This post will talk about my experience and approach towards the Part2/Part3 of the OCMJEA certification. These two parts are common for the JEE5 and the JEE6 versions.

Part 2 is the assignment. You have to pay and you are given a link to download the assignment. Once you download it, the timer starts ticking. You need to remember that BOTH the assignment (Part-2) and the essay exam (Part-3) should be completed within six months time of you downloading the assignment. Another thing to remember is that you can’t register for the Part-3 essay exam unless you have uploaded the assignment solution (part-2) — so time your moves well.

OK. So, this is going to be a long read. If I may sound preachy, well, bear with me but do make it a point to email me your comments.

Part 2:

My first advice about Part 2 is also the most underrated one – Once you have downloaded the assignment, go through it. Oracle’s guidelines prohibit you to take a printout of the downloaded PDF (I know, yes, they have gone too far with that) but it can be a good thing. Write it down on paper – at least the most important aspects. Go through it again and again- trust me, it is not what it looks like. Once you start with the assignment you would read it multiple times and each time you may have a different interpretation of the assignment. Those are the “grey” areas that you have to deal with. Identify the non-functional requirements (NFRs) here. Some NFRs are written clearly (For example a sentence like “customer security should be in focus” obviously asks you to focus on Security NFR) but be on the lookout for NFRs that aren’t obvious.

My second advice about Part 2 is also as much underrated as the first one – don’t take breaks. I know that clearing part-1 feels like an accomplishment (and trust me, it is) and there is nothing wrong to have a breather between the two. But chances are that you are reading this AFTER you have downloaded the assignment and the clock is already ticking. The first few weeks you can still lay low and afford to stay away but don’t prolong it. You may have spent a month wandering around after you have downloaded the PDF and it is OK – but once you decide to work on the assignment, do not take any breaks more than 2 days at a stretch. I found it *really* hard to come back to my assignment after taking those mini-breaks. How do you deal with it? Well, the days when you can’t sit on your desk to work, keep thinking about some aspects of it. Think over the problem statement, the grey areas and in all directions. The idea is similar to what the great Rahul Dravid describes as being “in the zone” (remember the shadow batting?). You end up carrying that mental aspect with you everywhere – so even when you are having a quiet evening with your friends you are still “working” in the background. It is important that you come into this frame of mind as soon as you can.

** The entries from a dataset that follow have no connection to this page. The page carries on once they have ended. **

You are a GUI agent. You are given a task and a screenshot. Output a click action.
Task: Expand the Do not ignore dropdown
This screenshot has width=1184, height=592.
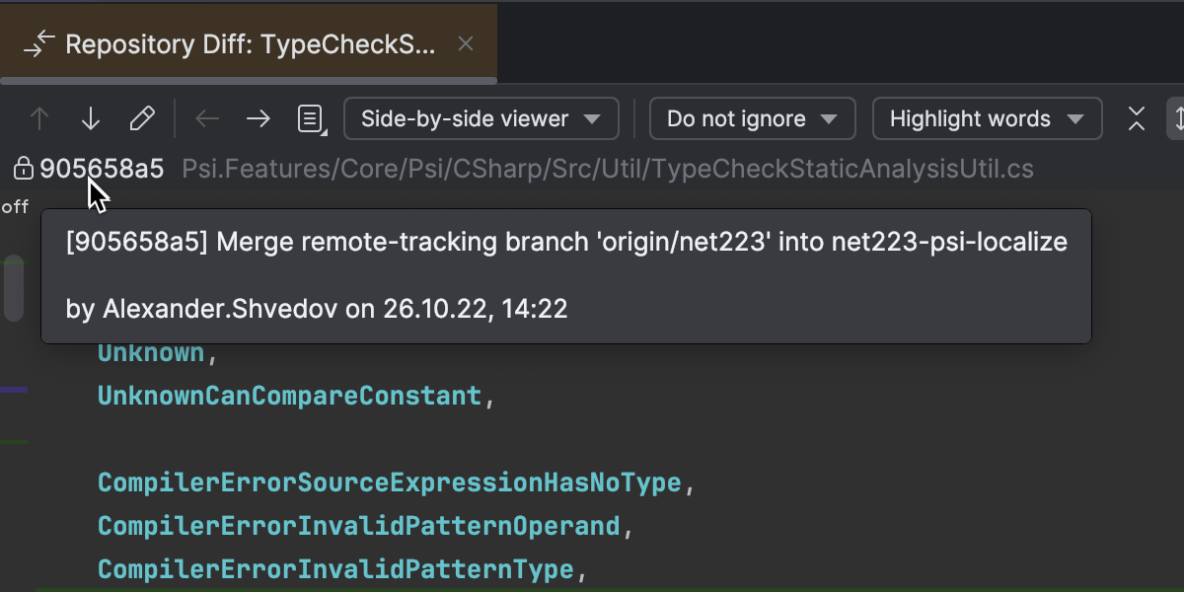click(751, 119)
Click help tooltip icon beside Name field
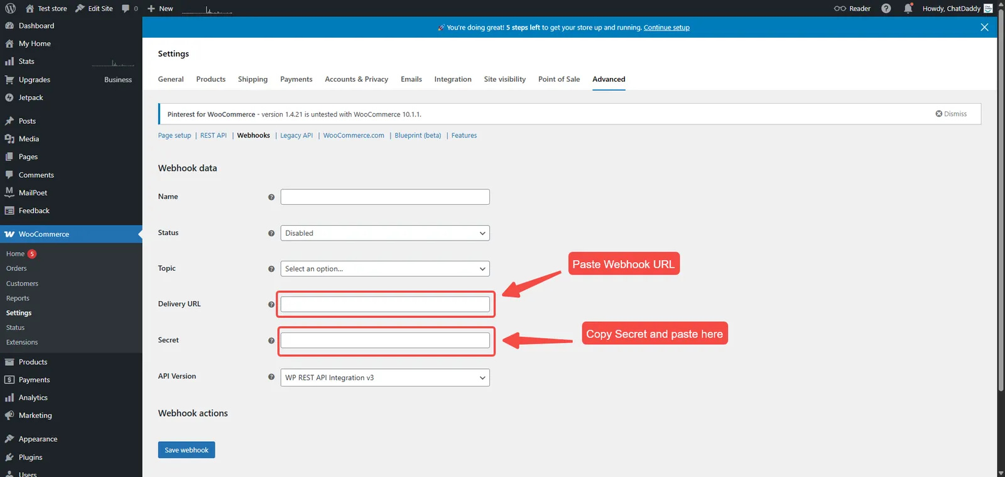 (x=271, y=197)
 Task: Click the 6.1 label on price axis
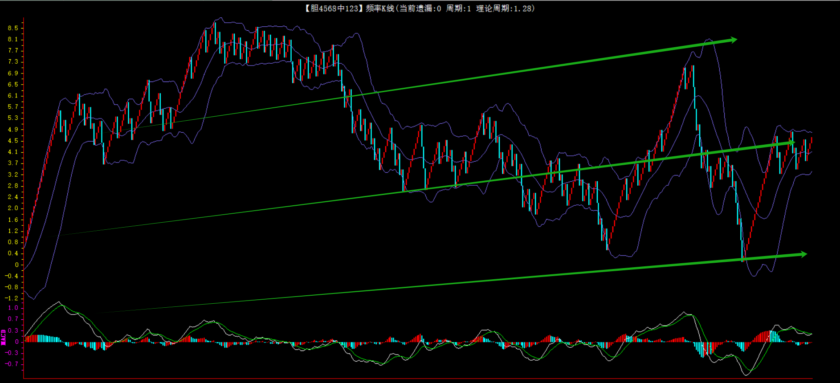point(13,96)
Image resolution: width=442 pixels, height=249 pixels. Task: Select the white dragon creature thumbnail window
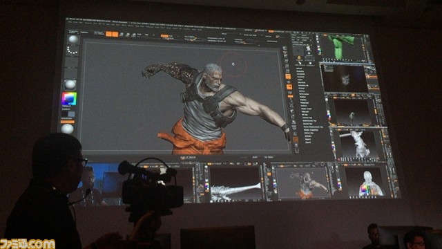235,183
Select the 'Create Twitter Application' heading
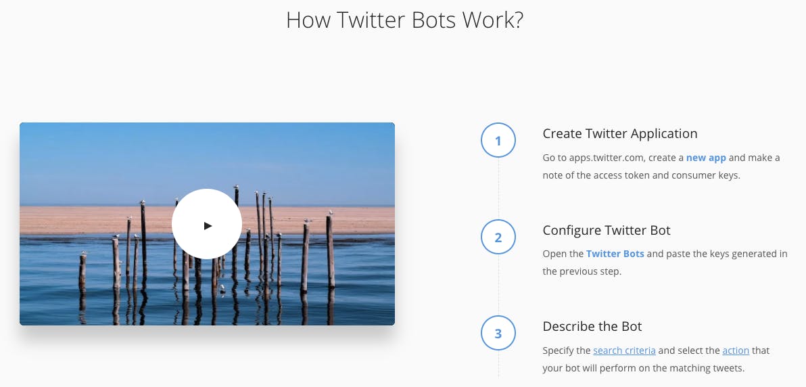806x387 pixels. (620, 133)
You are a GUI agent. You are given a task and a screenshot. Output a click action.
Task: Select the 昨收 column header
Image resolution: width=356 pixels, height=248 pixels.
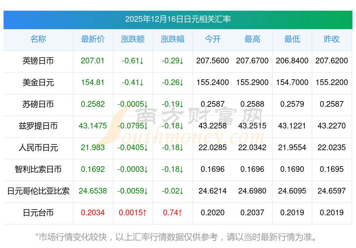click(x=332, y=39)
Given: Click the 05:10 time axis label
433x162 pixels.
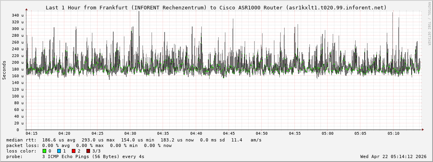Looking at the screenshot, I should [x=393, y=134].
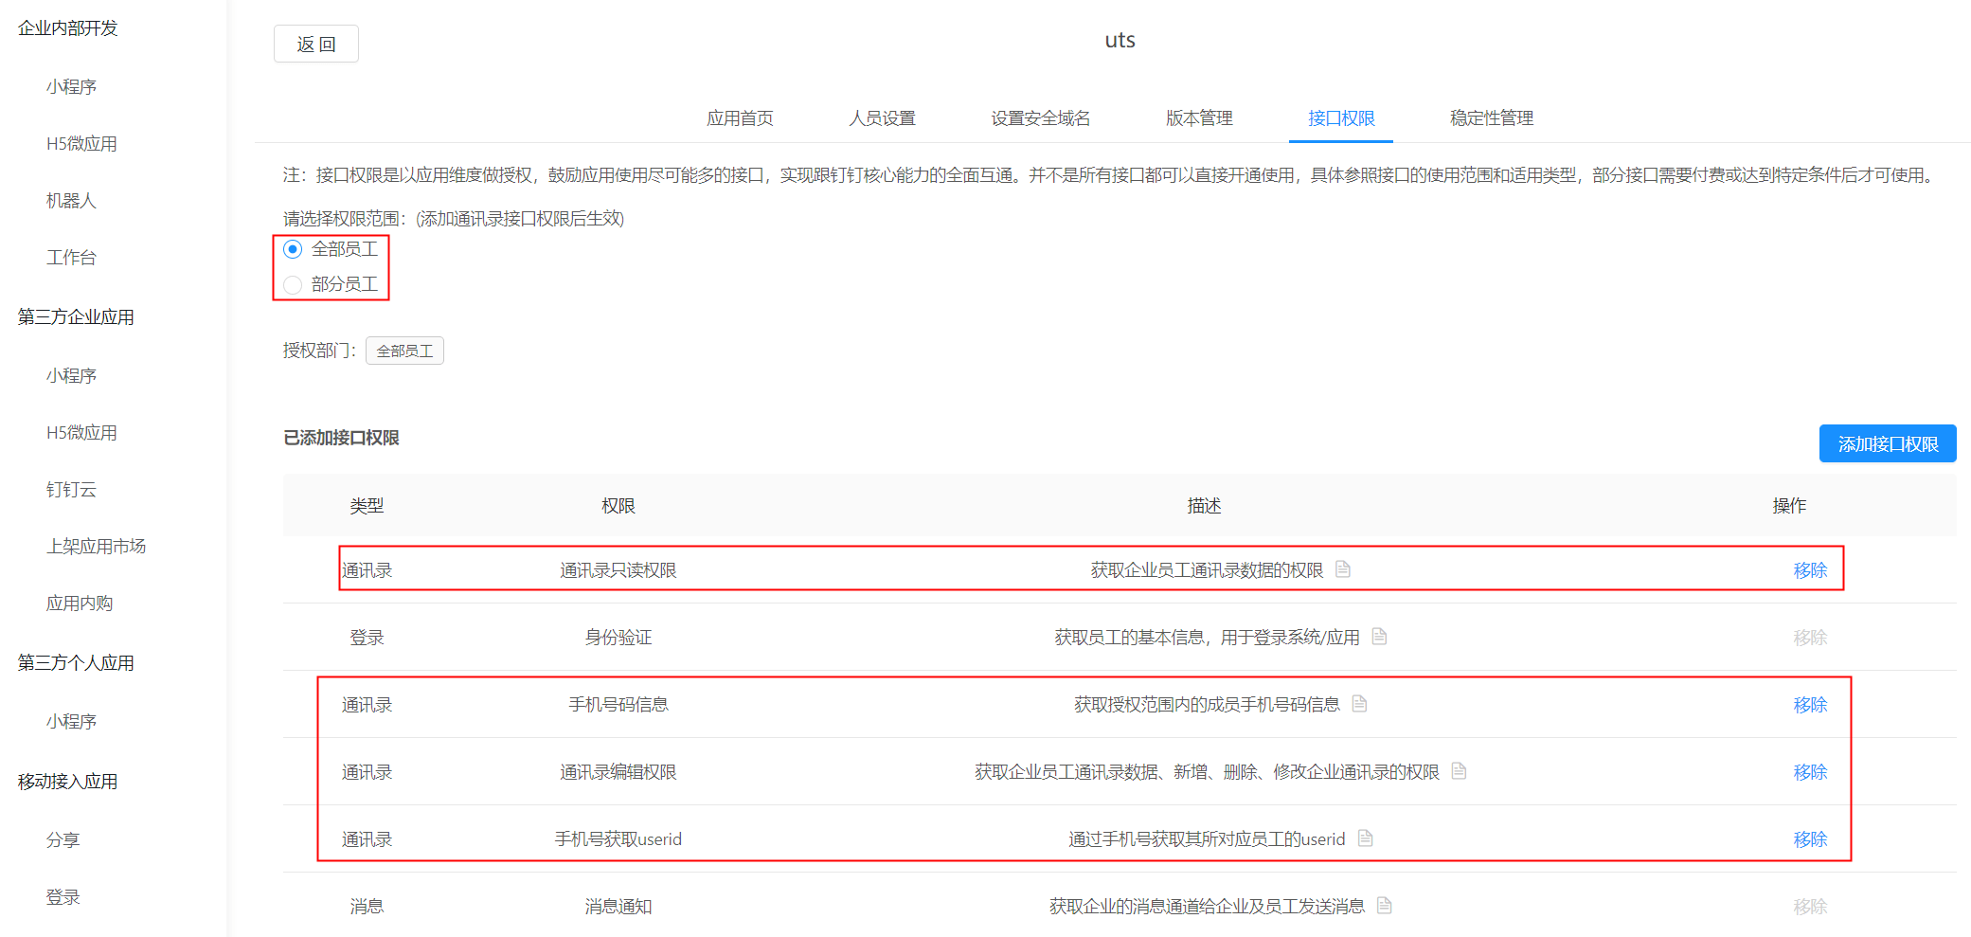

The assignment does not ask you to code but if thinking on the lines of code helps you, don’t hesitate to write a few classes. One thing that helped me was that I created dummy classes to ease myself into the assignment. As new architects, we come from a coding background and many of us find solace in code. It is a comfort zone of sorts. But remember not to overdo this.

When you start working on your assignment by sitting on your desk with a pen and a paper – don’t be surprised if you spend hours on it without anything scribbled on your notepad. During my initial days on the assignment I used to sit for hours without anything written down while pondering over stuff. That is work. When you do this a few times you will realize that the thinking is the real work – creating a class diagram is just putting your finalized thoughts on the paper and that does not take much time. Thinking brings clarity and this sounds cliched but the more you spend your time thinking, the better your solution will turn out to be.

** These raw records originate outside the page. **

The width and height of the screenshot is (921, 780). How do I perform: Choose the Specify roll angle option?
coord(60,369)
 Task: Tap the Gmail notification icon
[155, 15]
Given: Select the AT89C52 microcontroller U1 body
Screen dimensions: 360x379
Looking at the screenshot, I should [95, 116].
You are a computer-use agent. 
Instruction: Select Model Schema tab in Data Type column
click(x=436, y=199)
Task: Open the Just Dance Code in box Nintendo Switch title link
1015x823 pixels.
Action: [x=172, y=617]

The first few days as you ease into the assignment – spend some time creating your work environment on your PC. If you have no prior experience on UML, you may need to spend some time working on that. I read a lot of IBM tutorials on UML and of course, Martin Fowler’s classic UML Distilled. The choice of UML tool matters as it will be something you will spend a lot of time on. I did not have much UML experience/knowledge. I used StarUML (not the new Beta!) for my assignment. If you have not used the chosen UML tool before, you will have a small learning curve before you get comfortable with that as well. You need to take all this into account.

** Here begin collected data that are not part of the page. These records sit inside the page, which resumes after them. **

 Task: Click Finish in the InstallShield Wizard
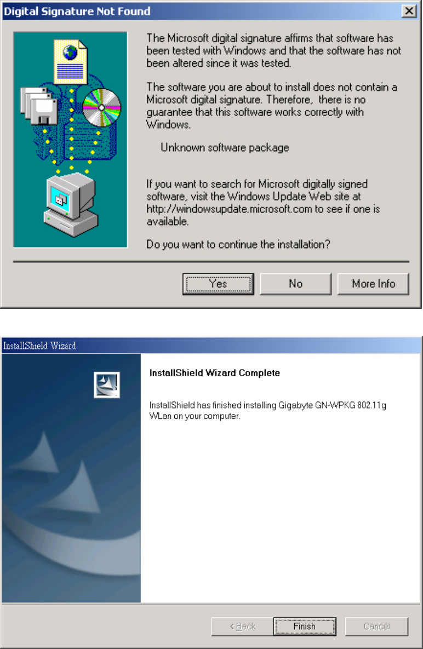305,626
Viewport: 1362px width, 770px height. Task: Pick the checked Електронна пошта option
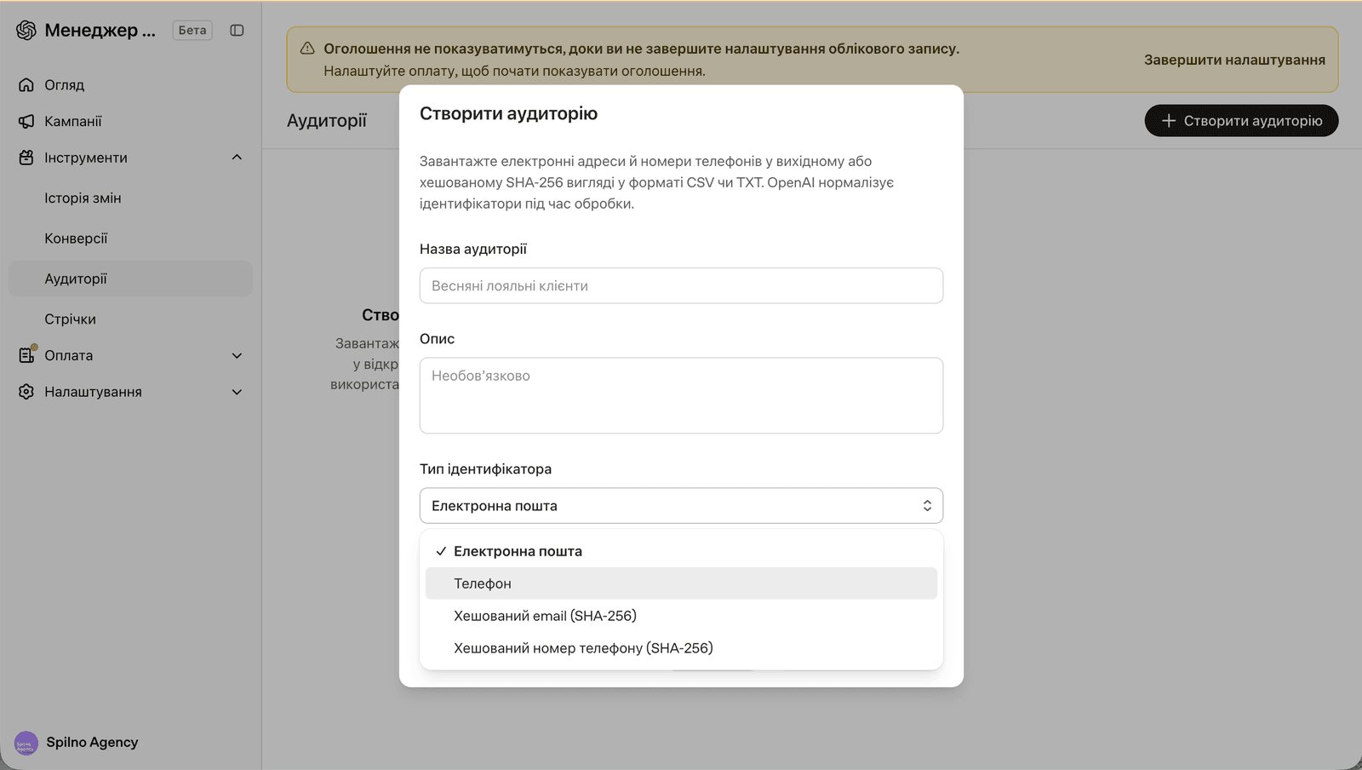tap(681, 551)
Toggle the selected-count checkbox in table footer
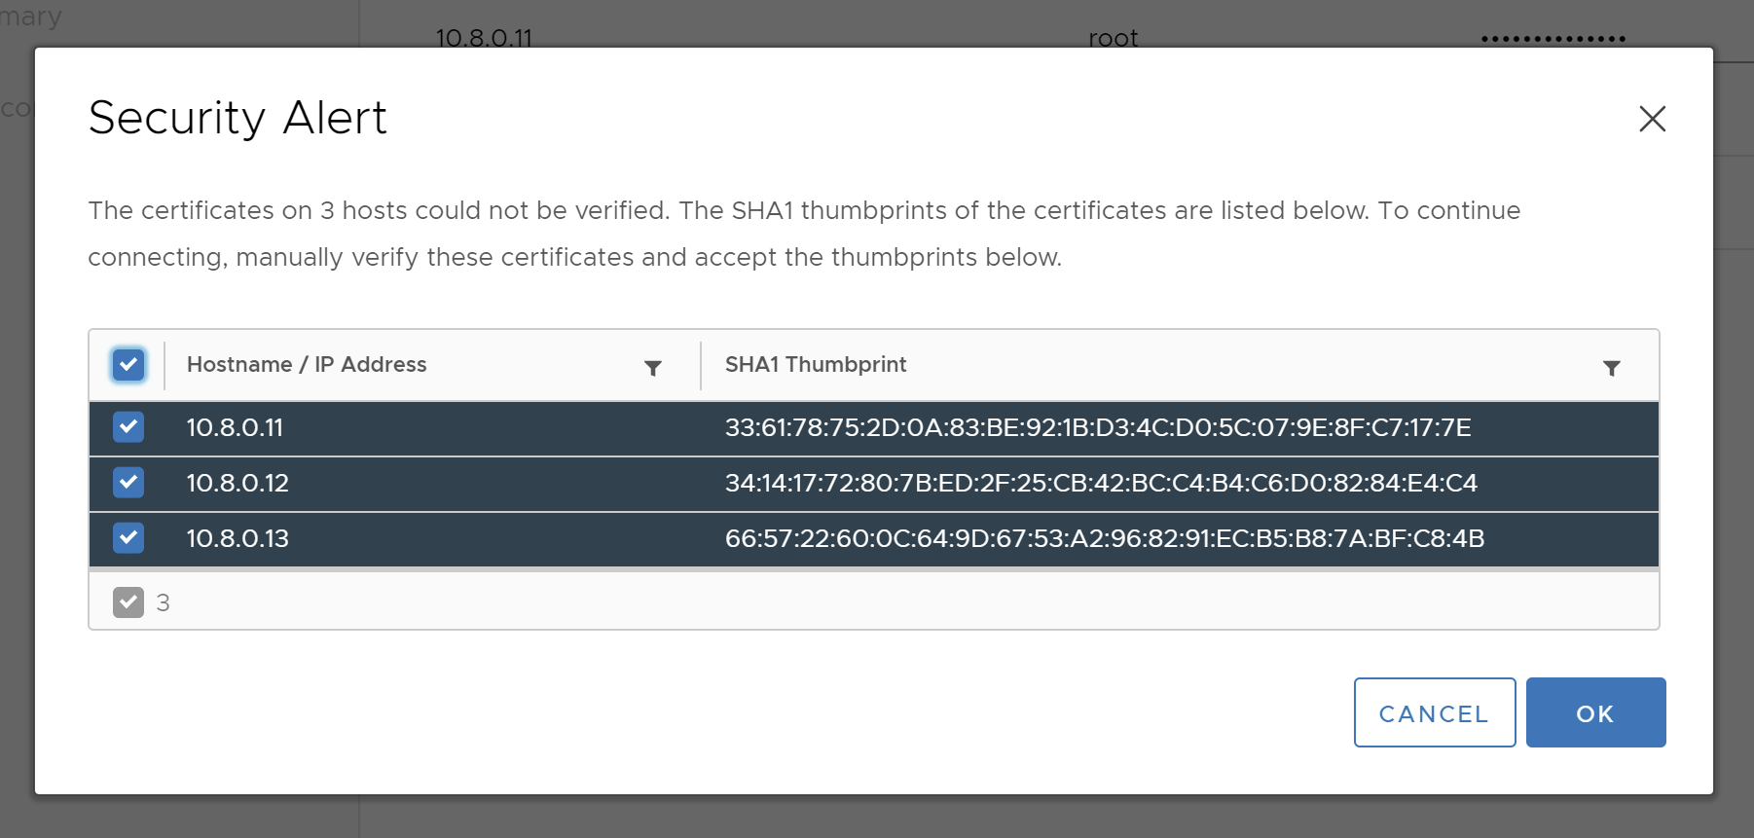Screen dimensions: 1754x838 (128, 602)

I think that the order you go about for creating the diagrams is important. Start with the Class diagram. This is because identifying the Classes and the main methods should be the one of the first things you should do when you start with the assignment. This is also an area which requires constantly coming back to – you might think of X as a class and then one day you’d say, “wait why can’t that be an interface?”. So, this back and forth is a very common thing to happen even as you work on other diagrams towards the end of your assignment. That means your Class diagram is constantly changing and that is why this should be the first to be attempted.

One point here. Remember the “grey areas” that I talk about above? There will be points where you would be unable to move forward until you have a concrete answer. What do you do then?

Consider a real life scenario. The use case is where the grey area is. You have a project to deliver. Things are vague. You want exact specifications. What do you do? You talk to the customer. Except that in the assignment there is no real customer. So you have to assume and move on. Now remember – maintain all your assumptions and notes. Write everything that comes to your mind. Document every doubt and every thought. As you move ahead and achieve more clarity, some of your assumptions will cease to exist. Don’t forget to strike them out from your notes then.

As your class diagram nears maturity, a rough draft of your component diagram should be ready. Actually if you do things right, you should not be spending a lot of time on the first draft of the component diagram. The module and tier segregation should be fairly clear once your class diagram is in good shape. You can always revisit it to “beautify” the Component diagram but the basic structure should be ready and stable.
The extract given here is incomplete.